What Ails Education?Tara Ali Baig THE GREAT CLASSROOM HOAX By V.V. John Vikas, New Delhi, 1978, pp. 222, Rs. 50.00 VOLUME III NUMBER 1 July/August 1978 ‘The humbug, the waste and
the plain stupidity that constitute a distressingly large part of our
educational scene today’. This is the basic theme of this provocative
collection of essays. Though they relate mostly to higher education, Professor
V.V John also makes trenchant comments throughout this book on the dichotomy
that still prevails on educational policy and perspectives as a whole. Professor
John is a distinguished academician, renowned for his progressive views
articulated in many public forums with wit, wisdom and sincerity. This volume
constitutes an important document on a subject of vital importance.
No
one is satisfied with India’s educational system, least of all parents and
students. Since Independence a multitude of Commissions and Committees have
been set up on the problems of rural education, women’s education, physical education, moral and religious education,
emotional integration, national service, the state of Sanskrit studies, the
position of Urdu, the financing of three-year degree courses, standards of
higher education, and the condition of our libraries. We have even had a
committee that toured the country extensively ‘to look into the causes for the
lack of public support, particularly in rural areas, for girls’ education, and
to enlist public cooperation’, and 14 very important National Commissions since
1947 ostensibly to find satisfactory solutions.
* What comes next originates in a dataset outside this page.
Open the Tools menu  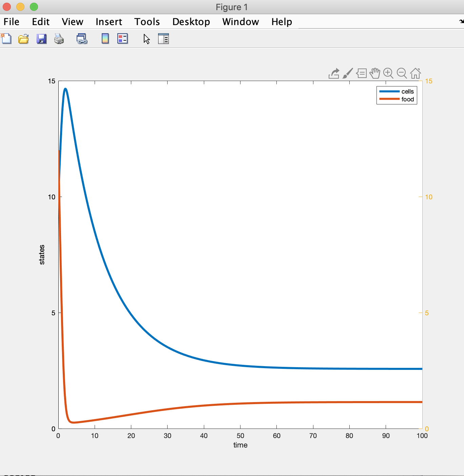coord(147,22)
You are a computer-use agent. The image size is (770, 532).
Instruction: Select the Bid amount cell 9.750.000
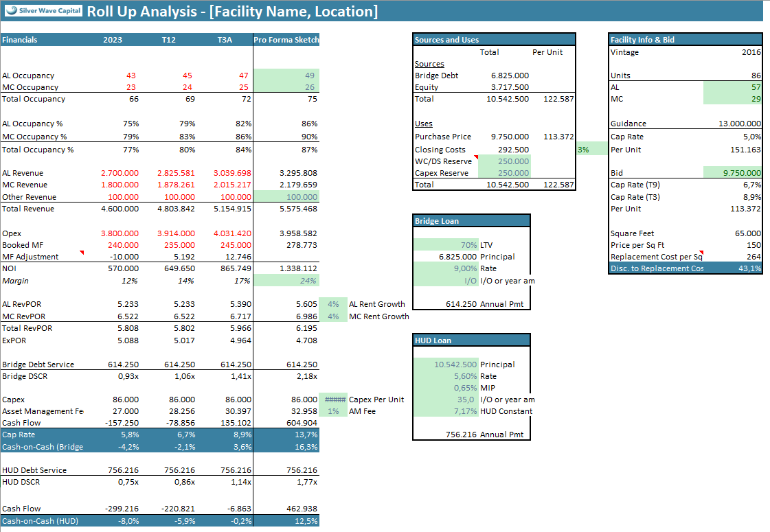(x=732, y=174)
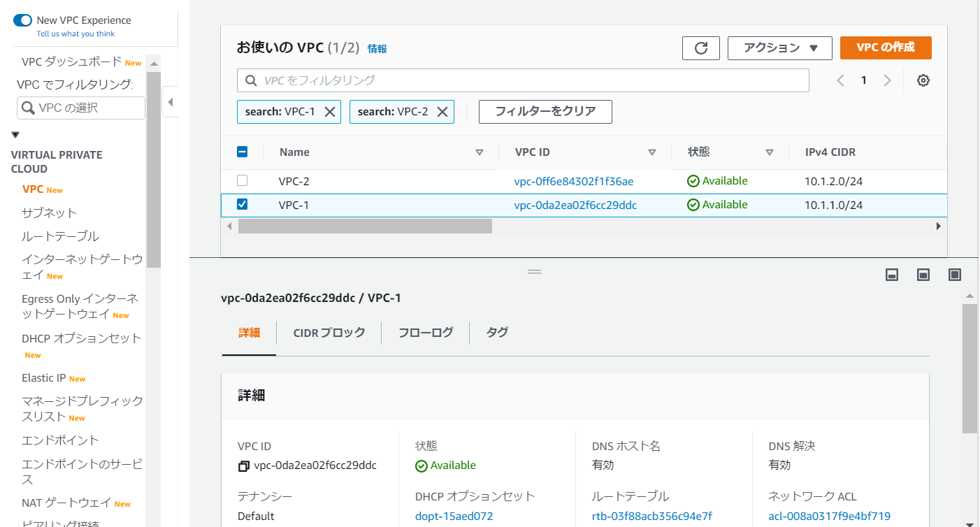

If the National Policy on Education 1968 tried to supply
the answers, it failed signally to do so since only lip-service was paid to the
fundamental needs of rural children, to Gandhiji’s Basic Education, which was glorified
and ignored, while elitist, urban objectives have continued to dominate the
entire educational system. As one observer remarked, ‘Basic education is for
other people’s children’. It is also a well· known fact that politicians and
Ministers who routinely flay the public school system as ‘upper-class, catering
to the needs of the wealthy’ which must be abolished, are in fact the first to
seek admission for their children and grandchildren in these very schools.
Higher education occupies a disproportionately large
sector of the educational spectrum, and according to Professor John, 150,000
men and women are currently teaching in colleges and universities with an
annual intake of 6000 into the profession. This is more than ten times the
annual recruitment to All-India and Central Services.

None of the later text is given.